Seanspeed wrote: ↑24 Feb 2025, 23:42
Emag wrote: ↑24 Feb 2025, 12:28
No they don’t have equal footing, but they wouldn’t say McLaren has some input on the design phase if that wasn’t true to some degree, which what the guy was denying.
In any case, this was McLaren’s best choice. They get one of the power units which will likely be close to the best, if not the best, while also having more input than a normal customer.
They considered RBPT for a short while, but RBPT is way too inexperienced and I doubt they will be competitive in 2026, whereas a Ferrari-powered McLaren will never happen.
The only other option was to develop it themselves like RedBull, but it’s too late for that. It could be a consideration for the next reg cycle, assuming McLaren keeps an upward trend.
The guy wasn't denying that, though. Only arguing about the degree to which it was actually true. Because this is all about nuance and degrees of truth, if you yourself even agree that they aren't on equal footing. You simply side on the collaboration being much stronger, while the other person believing the collaboration being less strong.

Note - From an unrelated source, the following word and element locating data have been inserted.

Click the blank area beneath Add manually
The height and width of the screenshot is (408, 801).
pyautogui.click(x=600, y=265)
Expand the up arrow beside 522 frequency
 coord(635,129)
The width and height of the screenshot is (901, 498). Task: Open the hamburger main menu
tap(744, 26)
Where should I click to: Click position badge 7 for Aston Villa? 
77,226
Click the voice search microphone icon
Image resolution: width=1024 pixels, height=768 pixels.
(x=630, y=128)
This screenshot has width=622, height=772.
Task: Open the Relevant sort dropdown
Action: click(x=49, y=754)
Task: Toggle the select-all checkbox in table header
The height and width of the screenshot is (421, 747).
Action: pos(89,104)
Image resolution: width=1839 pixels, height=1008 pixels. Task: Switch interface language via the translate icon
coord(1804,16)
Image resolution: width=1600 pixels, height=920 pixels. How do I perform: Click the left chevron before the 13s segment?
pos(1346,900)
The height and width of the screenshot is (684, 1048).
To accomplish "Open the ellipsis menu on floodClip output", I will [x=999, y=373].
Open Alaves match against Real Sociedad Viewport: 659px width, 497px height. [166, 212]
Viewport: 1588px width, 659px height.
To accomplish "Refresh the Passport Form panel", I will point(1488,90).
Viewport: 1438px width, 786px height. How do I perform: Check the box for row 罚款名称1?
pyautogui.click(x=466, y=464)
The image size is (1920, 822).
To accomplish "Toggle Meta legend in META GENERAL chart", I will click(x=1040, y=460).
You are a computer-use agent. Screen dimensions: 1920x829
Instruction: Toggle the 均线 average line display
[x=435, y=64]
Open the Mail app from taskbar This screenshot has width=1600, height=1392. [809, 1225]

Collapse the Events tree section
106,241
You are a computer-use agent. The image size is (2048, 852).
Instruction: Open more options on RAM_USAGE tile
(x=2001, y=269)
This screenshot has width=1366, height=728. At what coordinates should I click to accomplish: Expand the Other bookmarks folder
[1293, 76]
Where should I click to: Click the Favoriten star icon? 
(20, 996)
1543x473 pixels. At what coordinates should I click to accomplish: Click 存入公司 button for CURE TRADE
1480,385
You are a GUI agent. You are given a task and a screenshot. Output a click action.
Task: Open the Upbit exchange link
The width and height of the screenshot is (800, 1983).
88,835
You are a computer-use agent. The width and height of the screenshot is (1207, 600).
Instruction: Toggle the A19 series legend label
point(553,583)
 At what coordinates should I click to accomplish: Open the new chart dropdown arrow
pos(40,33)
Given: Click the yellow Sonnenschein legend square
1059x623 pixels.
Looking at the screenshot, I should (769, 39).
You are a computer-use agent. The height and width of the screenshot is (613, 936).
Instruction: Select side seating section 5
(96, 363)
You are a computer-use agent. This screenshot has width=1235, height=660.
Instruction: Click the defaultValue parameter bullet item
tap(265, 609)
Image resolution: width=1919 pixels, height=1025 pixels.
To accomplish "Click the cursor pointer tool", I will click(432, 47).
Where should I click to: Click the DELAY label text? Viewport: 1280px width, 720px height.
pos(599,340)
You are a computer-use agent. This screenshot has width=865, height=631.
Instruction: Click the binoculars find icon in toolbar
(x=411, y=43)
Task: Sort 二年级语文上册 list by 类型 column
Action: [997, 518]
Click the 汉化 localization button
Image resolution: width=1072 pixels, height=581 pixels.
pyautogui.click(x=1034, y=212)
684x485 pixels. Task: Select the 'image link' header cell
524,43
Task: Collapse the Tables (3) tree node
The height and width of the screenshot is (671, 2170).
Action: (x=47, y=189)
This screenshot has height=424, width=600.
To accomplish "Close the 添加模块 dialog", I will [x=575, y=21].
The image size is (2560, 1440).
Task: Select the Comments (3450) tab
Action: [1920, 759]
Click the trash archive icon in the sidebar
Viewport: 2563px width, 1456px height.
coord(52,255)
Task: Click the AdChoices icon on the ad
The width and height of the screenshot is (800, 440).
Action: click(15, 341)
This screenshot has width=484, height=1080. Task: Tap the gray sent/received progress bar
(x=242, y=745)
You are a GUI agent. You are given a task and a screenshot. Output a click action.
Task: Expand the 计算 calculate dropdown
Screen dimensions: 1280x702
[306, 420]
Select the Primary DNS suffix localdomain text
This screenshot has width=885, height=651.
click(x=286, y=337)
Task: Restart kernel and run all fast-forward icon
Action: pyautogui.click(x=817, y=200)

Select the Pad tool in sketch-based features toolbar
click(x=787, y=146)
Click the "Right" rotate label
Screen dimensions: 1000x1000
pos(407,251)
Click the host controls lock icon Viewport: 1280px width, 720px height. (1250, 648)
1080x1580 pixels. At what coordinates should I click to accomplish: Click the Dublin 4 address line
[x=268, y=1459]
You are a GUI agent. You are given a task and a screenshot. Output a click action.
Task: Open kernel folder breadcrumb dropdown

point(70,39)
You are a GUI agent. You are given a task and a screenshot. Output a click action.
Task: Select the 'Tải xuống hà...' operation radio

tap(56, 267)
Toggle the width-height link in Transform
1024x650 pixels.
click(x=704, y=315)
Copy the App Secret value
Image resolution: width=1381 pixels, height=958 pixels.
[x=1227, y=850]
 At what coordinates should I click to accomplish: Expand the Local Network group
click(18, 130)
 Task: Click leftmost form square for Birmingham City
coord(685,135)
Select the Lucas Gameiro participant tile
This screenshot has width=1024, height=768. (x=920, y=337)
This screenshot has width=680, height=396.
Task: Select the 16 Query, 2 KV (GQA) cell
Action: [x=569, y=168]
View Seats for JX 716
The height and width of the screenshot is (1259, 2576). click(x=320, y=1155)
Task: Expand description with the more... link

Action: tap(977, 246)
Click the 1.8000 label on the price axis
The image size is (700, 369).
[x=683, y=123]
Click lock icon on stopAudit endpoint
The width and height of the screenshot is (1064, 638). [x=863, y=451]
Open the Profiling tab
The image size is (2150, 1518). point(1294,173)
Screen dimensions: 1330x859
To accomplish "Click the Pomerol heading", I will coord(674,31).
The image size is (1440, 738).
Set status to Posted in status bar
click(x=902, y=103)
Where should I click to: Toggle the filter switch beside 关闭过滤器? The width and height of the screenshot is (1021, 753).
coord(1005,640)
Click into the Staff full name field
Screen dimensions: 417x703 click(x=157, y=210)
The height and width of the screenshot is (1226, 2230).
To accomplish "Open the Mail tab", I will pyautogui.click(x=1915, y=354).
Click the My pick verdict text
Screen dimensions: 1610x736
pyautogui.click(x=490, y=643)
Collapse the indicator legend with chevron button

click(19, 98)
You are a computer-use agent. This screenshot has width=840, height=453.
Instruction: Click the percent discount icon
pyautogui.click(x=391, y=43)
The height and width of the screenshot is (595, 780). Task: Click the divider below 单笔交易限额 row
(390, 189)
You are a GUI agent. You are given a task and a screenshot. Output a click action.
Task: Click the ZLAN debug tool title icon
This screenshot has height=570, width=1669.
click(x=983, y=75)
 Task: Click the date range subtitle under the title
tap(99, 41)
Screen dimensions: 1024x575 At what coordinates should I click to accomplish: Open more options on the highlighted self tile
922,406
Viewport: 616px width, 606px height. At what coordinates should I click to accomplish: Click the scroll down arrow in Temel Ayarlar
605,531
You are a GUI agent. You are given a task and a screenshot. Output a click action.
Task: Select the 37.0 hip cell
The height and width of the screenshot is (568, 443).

You're not fundamentally disagreeing on the core argument here, which you've been trying to portray them as doing, and the only reason I felt like speaking up.
McLaren have a more preferential deal with Mercedes vs other customer teams by the looks of it. It allows for a certain degree of input on the PU design, helpful when you build your own gearboxes. And it sounds like they might be first in the queue for newer parts that the works team will obviously get first. I'd not call it a semi works team deal. More like an Enhanced Customer Deal. At the end of the day, if the Mercedes F1 team wins the constructors or McLaren does? Still great marketing for Mercedes "Look even a customer team can win with a Mercedes AMG HPP Engine in F1".
It could well be a great move by Zak Brown signing a new deal with Mercedes for the PU's. We'll find out in '26.